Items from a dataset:
+--

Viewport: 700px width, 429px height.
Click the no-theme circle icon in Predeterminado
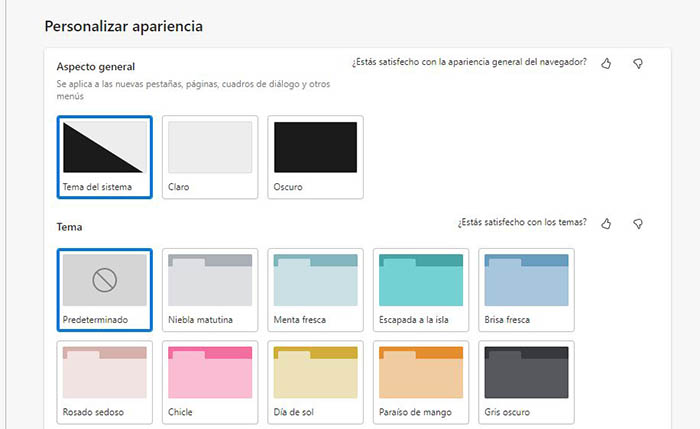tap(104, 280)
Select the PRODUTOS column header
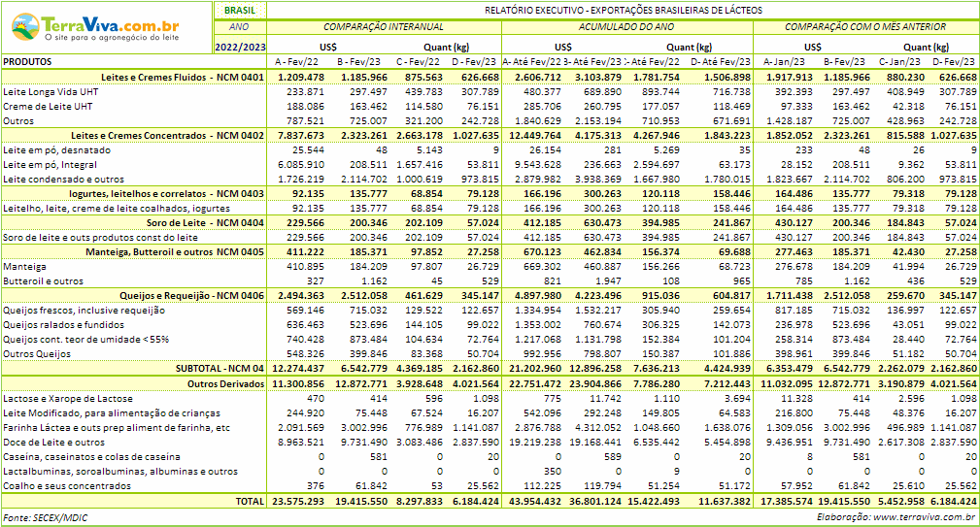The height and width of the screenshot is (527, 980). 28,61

+--

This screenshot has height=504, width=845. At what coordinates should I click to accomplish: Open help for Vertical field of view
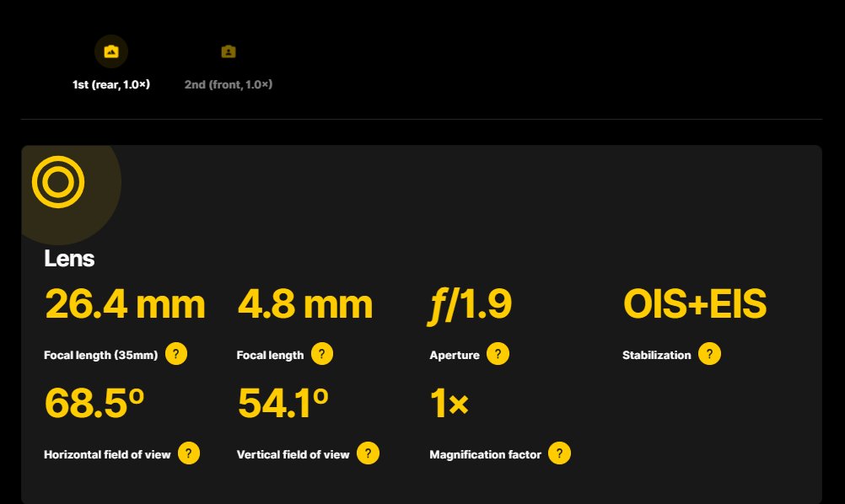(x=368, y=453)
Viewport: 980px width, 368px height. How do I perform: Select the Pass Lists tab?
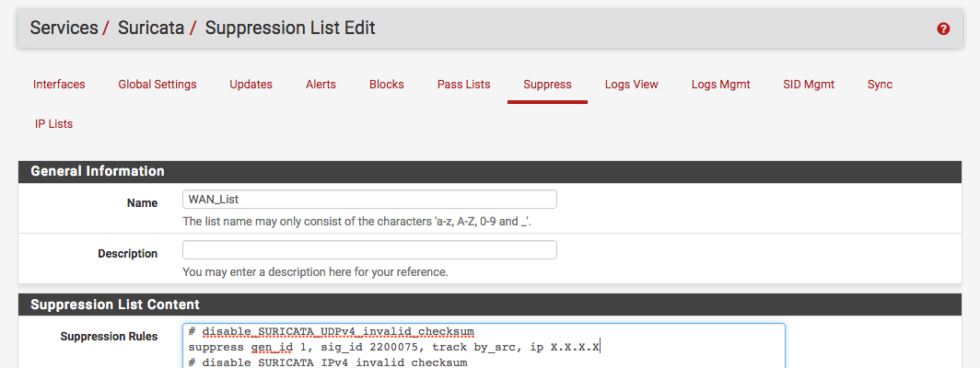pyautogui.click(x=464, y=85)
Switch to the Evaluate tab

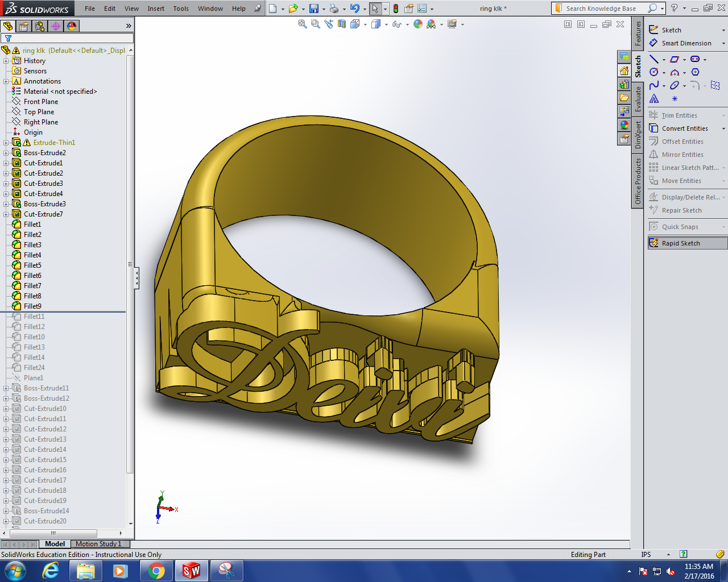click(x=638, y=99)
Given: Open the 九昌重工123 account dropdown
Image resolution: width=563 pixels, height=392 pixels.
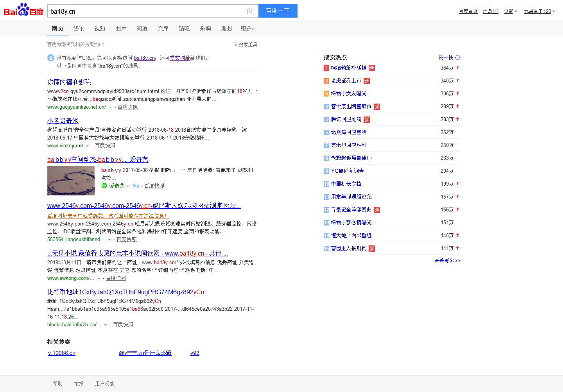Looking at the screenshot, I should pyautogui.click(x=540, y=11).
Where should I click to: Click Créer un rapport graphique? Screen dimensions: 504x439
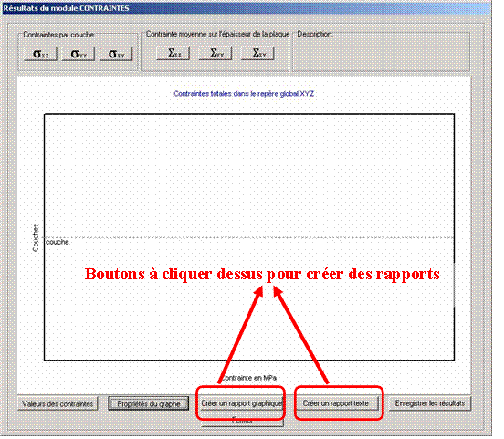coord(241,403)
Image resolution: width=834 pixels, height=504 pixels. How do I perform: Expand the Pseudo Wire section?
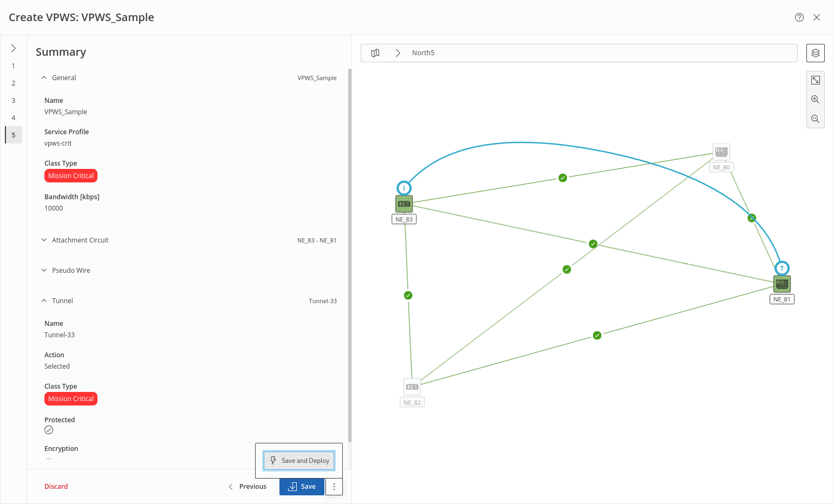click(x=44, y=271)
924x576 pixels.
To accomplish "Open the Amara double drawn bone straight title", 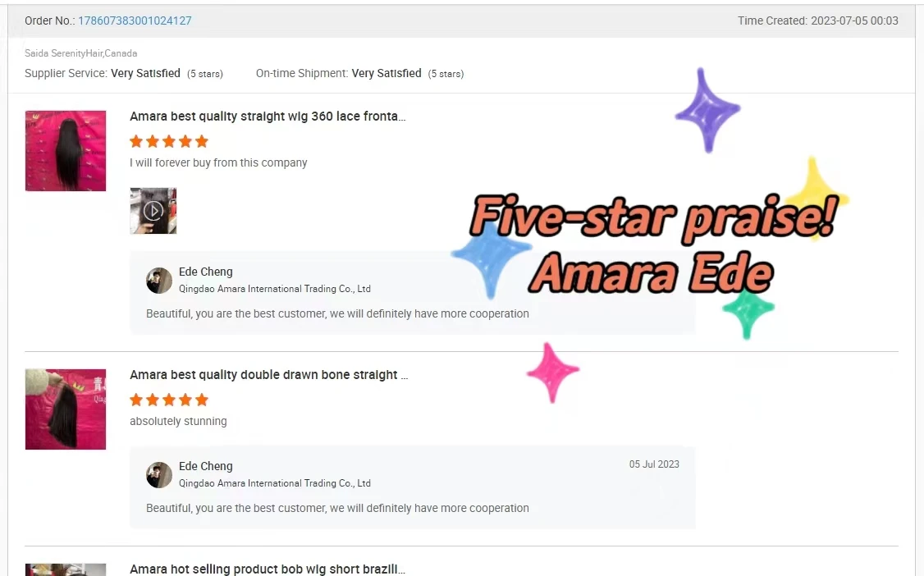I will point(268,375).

+--

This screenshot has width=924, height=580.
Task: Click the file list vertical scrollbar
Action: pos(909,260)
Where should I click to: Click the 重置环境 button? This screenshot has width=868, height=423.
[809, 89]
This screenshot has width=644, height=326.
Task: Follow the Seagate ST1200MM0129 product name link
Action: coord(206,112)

+--

*HOW TO COMPLETE THIS TASK*: Give again the stretch of the entries above that begins at the line with "Viewport: 980px width, 368px" and ends at the line with "Given: Open the 九昌重工123 account dropdown", word for word, with no pictures.

*EXERCISE RESULT*:
Viewport: 980px width, 368px height. How do I perform: Select the Pass Lists tab?
pyautogui.click(x=464, y=85)
Switch to the Evaluate tab

click(x=638, y=99)
Given: Open the 九昌重工123 account dropdown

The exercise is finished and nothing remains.